CD3 is expressed on all T cells and is associated with the T cell receptor. Approximately 70– 80% of human peripheral blood lymphocytes and 65–85% of thymocytes are CD3+.
The CliniMACS CD3 Product Line consists of murine anti-CD3 monoclonal antibodies conjugated to superparamagnetic iron dextran particles.
One vial contains 7.5 mL sterile, non-pyrogenic solution.
The performance of the CliniMACS CD3 Product Line depends on the individual separation strategy. For information on respective capacities, refer to the CliniMACS User Manual or contact your local representative.
Please inquire about required CliniMACS System components and accessories.
The CliniMACS® System components, including Reagents, Tubing Sets, Instruments, and PBS/EDTA Buffer, are designed, manufactured and tested under a quality system certified to ISO 13485.
In the EU, the CliniMACS System components are available as CE-marked medical devices for their respective intended use, unless otherwise stated. The CliniMACS Reagents and Biotin Conjugates are intended for in vitro use only and are not designated for therapeutic use or direct infusion into patients. The CliniMACS Reagents in combination with the CliniMACS System are intended to separate human cells. Miltenyi Biotec as the manufacturer of the CliniMACS System does not give any recommendations regarding the use of separated cells for therapeutic purposes and does not make any claims regarding a clinical benefit. For the manufacturing and use of target cells in humans the national legislation and regulations - e.g., for the EU the Directive 2004/23/EC ("human tissues and cells"), or the Directive 2002/98/EC ("human blood and blood components") - must be followed. Thus, any clinical application of the target cells is exclusively within the responsibility of the user of a CliniMACS System.

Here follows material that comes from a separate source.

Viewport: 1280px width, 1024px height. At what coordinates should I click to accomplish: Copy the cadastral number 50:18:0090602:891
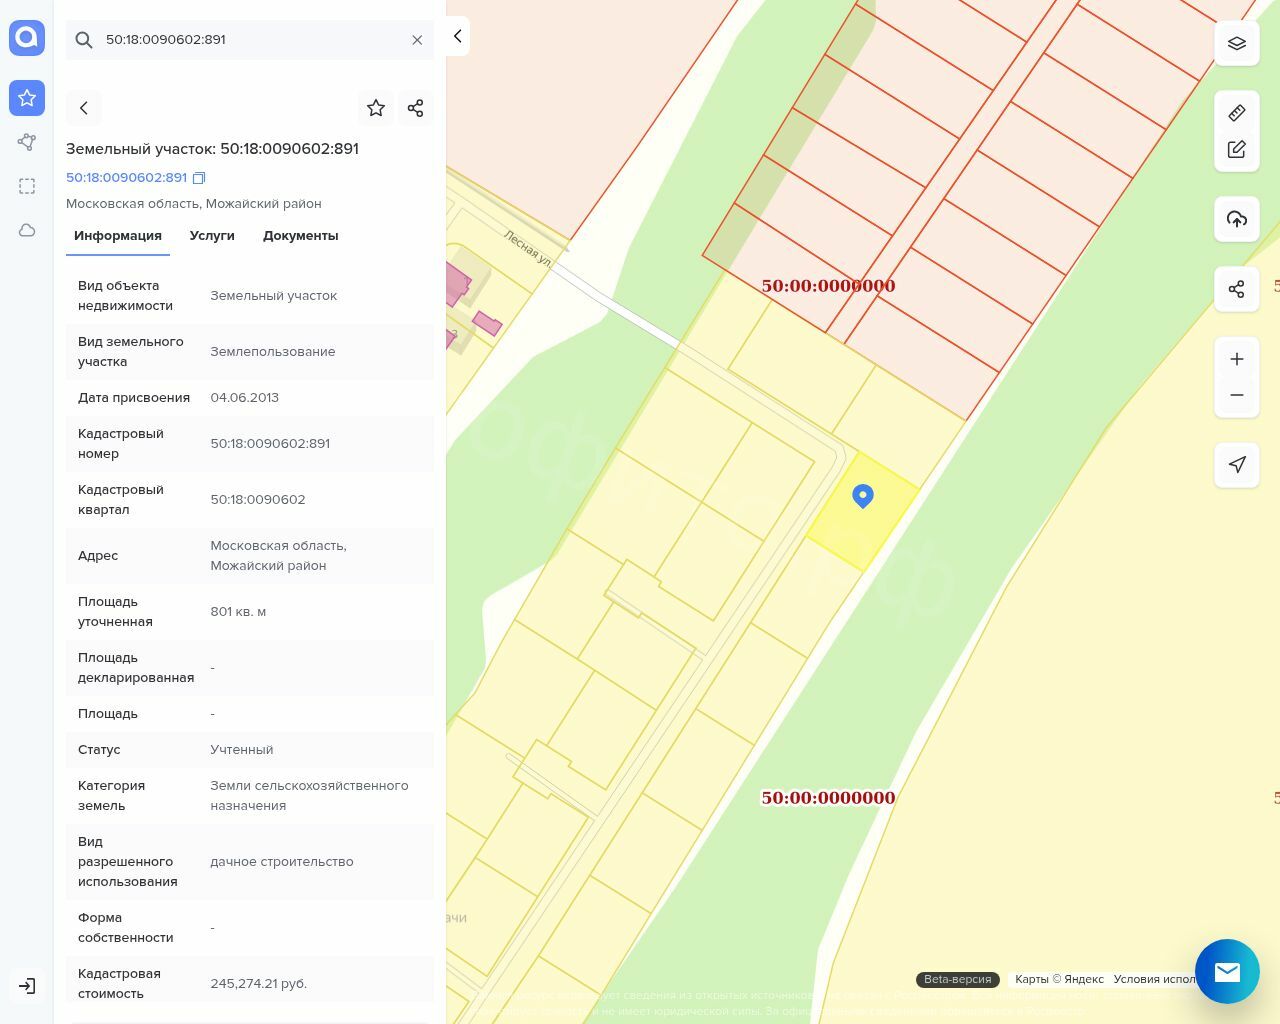[x=199, y=178]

In the US, the CliniMACS CD34 Reagent System, including the CliniMACS Plus Instrument, CliniMACS CD34 Reagent, CliniMACS Tubing Sets TS and LS, and the CliniMACS PBS/EDTA Buffer, is FDA approved; all other products of the CliniMACS Product Line are available for use only under an approved Investigational New Drug (IND) application or Investigational Device Exemption (IDE).
CliniMACS MicroBeads are for research use only and not for human therapeutic or diagnostic use. Unless otherwise specifically indicated, Miltenyi Biotec products and services are for research only and not for therapeutic or diagnostic use.
The CliniMACS CD3 Product Line was developed for the depletion of unwanted T cells from human heterogeneous hematologic cell populations in combination with the CliniMACS System. This approach maintains the stem cells and immune effector cells, such as NK cells, in the cellular product.1,2 The CliniMACS CD3 Reagent can also be used in combination with the CliniMACS CD19 Reagent to additionally remove the CD19+ B cells from the graft.3,4
In order to generate highly purified CD56+CD3–NK cells, the CliniMACS CD3 Reagent is used in combination with the CliniMACS CD56 Reagent. In this approach, the cellular product is first depleted of CD3+cells and then further enriched for CD56.5–7
Flow cytometric analysis of CD3–depleted cells from a leukapheresis product using the CliniMACS CD3 System.
- Gordon et al. (2002) A large-scale method for T cell depletion: towards graft engineering of mobilized peripheral blood stem cells. Bone Marrow Transplant. 30: 69–74.
- Dykes, J. H. et al. (2007) Rapid and effective CD3 T-cell depletion with a magnetic cell sorting program to produce peripheral blood progenitor cell products for haploidentical transplantation in children and adults. Transfusion 47: 2134–2142.
- Lang, P. et al. (2006) Haploidentical stem cell transplantation in patients with pediatric solid tumors: preliminary results of a pilot study and analysis of graft versus tumor effects. Klin. Padiatr. 218: 321–326.
- Bethge et al. (2008) Haploidentical allogeneic hematopoietic cell transplantation in adults using CD3/CD19 depletion and reduced intensity conditioning: an update. Blood Cells Mol. Dis. 40: 13–19.
- McKenna, D. H. Jr. et al. (2007) Good manufacturing practices production of natural killer cells for immunotherapy: a six-year single-institution experience. Transfusion 47(3): 520–528.
- Rubnitz. J. E. et al. (2010) NKAML: a pilot study to determine the safety and feasibility of haploidentical natural killer cell transplantation in childhood acute myeloid leukemia. J. Clin. Oncol. 28(6): 955–959.
- Verneris, M.R. and Grupp, S. A. (2010) Natural killer cell consolidation for acute myelogenous leukemia: a cell therapy ready for prime time? J. Clin. Oncol. 28(6): 909–910.